Nach den tödlichen Schüssen im Jüdischen Museum in Brüssel ist der mutmaßliche Attentäter von den französischen Behörden an Belgien überstellt worden. Der 29-Jährige soll nun von einem Untersuchungsrichter angehört werden.

Bilder einer Überwachungskamera: Anschlag auf Jüdisches Museum in Brüssel
AFP PHOTO/BELGA/BELGIAN FEDERAL POLICE/HANDOUT

Bilder einer Überwachungskamera: Anschlag auf Jüdisches Museum in Brüssel


Brüssel/Paris - Der französisch-algerische Dschihadist Mehdi Nemmouche ist an Belgien ausgeliefert worden. Der 29-Jährige soll beim Anschlag auf das Jüdische Museum in Brüssel vor zwei Monaten vier Menschen erschossen haben.
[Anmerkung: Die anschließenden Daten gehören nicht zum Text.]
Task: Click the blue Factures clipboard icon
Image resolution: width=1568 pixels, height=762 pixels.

Die Anklage der belgischen Behörden lautet auf Mord in einem terroristischen Kontext. "Er ist in Brüssel angekommen", sagte eine Sprecherin der belgischen Polizei. Nemmouche solle noch am Dienstag von einem Untersuchungsrichter angehört werden.
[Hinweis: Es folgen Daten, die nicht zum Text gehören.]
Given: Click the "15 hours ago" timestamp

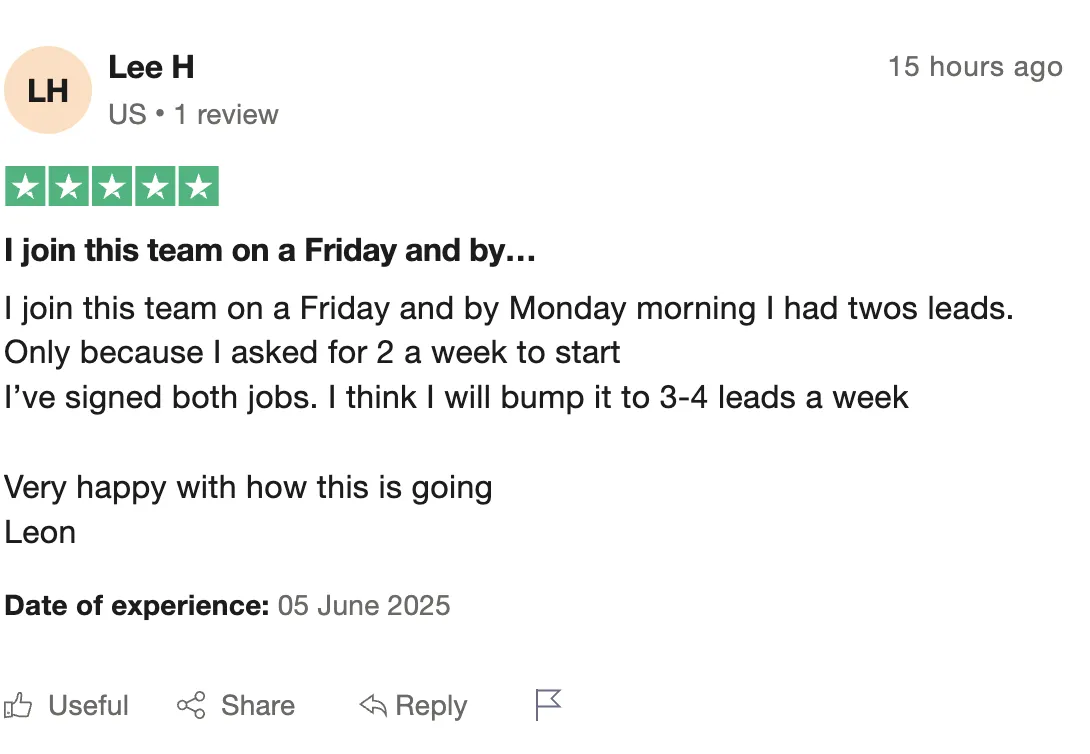Looking at the screenshot, I should (975, 67).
Er war knapp eine Woche nach dem Anschlag vom 24. Mai in Marseille festgenommen worden, als er mit einem Reisebus aus Brüssel in der südfranzösischen Hafenstadt ankam. Bei ihm wurden Waffen gefunden, wie sie bei dem Anschlag benutzt worden waren, außerdem eine Speicherkarte mit einem Bekennervideo. Während der tagelangen Verhöre in Frankreich schwieg er.

Nemmouche hatte sich zunächst vor Gericht gegen eine Auslieferung gewehrt. Er fürchtete, Belgien könne ihn nach Israel ausliefern; zwei der Opfer des Anschlags von Brüssel waren Israelis. Sein Anwalt Apolin Pepiezep erreichte schließlich nach eigenen Angaben eine Vereinbarung, die gewährt, dass Nemmouche nicht ohne die Zustimmung der französischen Behörden von Belgien an ein drittes Land ausgeliefert werden kann.

Der Anschlag auf das Museum in Brüssel hatte weltweit Entsetzen ausgelöst. Er schürte zudem die Sorge vor Anschlägen in Europa von Dschihadisten, die aus dem Bürgerkriegsland Syrien zurückkehren. Nemmouche soll mehr als ein Jahr in Syrien an der Seite islamistischer Kämpfer verbracht haben. Zuvor war er in Frankreich unter anderem wegen Raubs mehrfach verurteilt worden. Bei seinem letzten Gefängnisaufenthalt zwischen 2007 und 2012 radikalisierte er sich offenbar.